Noriko DVD-390K DVD Player

    The Noriko DVD-390K is one of a new generation of DVD players that have been introduced to the Australian marketplace. At a recommended retail price of $549, it represents a new low price point for DVD in this country. Whilst it is a "no-frills" DVD player, its performance certainly cannot be described as "no-frills", and its very attractive pricing will make it a popular player at the lower end of the DVD market.

What's In The Box

    Everything you need to get basic audio and video out of this player is included in the box. This includes the remote control, batteries for the remote control, a three-way cable for composite video and analogue audio, and the operating manual. The manual is in very good English, and is easy to read.

    According to the distributors of this player, Megapower, the player will be bundled with a selection of two DVDs and three Video CDs from the following lists, available at purchase;

DVD - Discipline (R-Rated), The Rear Arrangers (R-Rated), Sleaze (R-Rated), Desert Moon (R-Rated), Naked Scandal 1 (R-Rated), Lessons In Love (R-Rated), The Supreme Winner, 1997 Hong Kong Centennial.

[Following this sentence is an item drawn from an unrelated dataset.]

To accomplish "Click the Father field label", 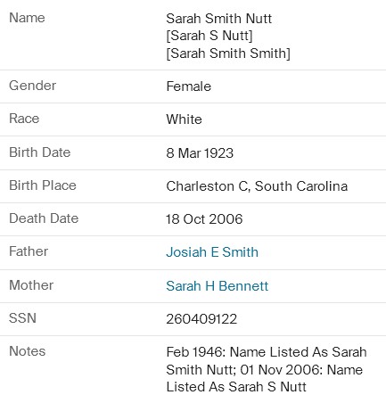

Video CD - Armed For Action, Black Forest, Capital Punishment, Passage To Hell, Fire Back, Fighting Spirit, Commando Invasion, Blood Chase, Top Target, Brave Girl.

Front Panel

    The model that I received for evaluation was in basic black, and was a very attractive looking player. It had Karaoke functions, which was reflected in the contents of the front panel.

    The left side of the front panel carries the power on-off switch as well as the level controls and microphone inputs for the Karaoke function.

    The center of the front panel carries the disc tray and the fluorescent display. The disc tray does not fully eject when the tray is opened, and remains partially inside the player. It would be easy to scratch DVDs whilst attempting to insert them, as they need to be very carefully inserted in order to avoid contact with the player's case or the tray. I would consider this a minor design fault of the player.

    The right side of the front panel has the tray open/close button, and the most basic DVD navigation buttons; chapter skip forwards and backwards, play, pause/step and stop. Also present on this side of the front panel are pitch adjustments for the Karaoke function. I was hoping that these would allow for the adjustment of the 4% speed-up in audio on PAL DVDs, but these controls only affect the analogue output from Karaoke DVDs and VCDs.

Rear Panel

    The rear panel of this player continues the relatively spartan approach of the front panel. All essential connectors are there, however.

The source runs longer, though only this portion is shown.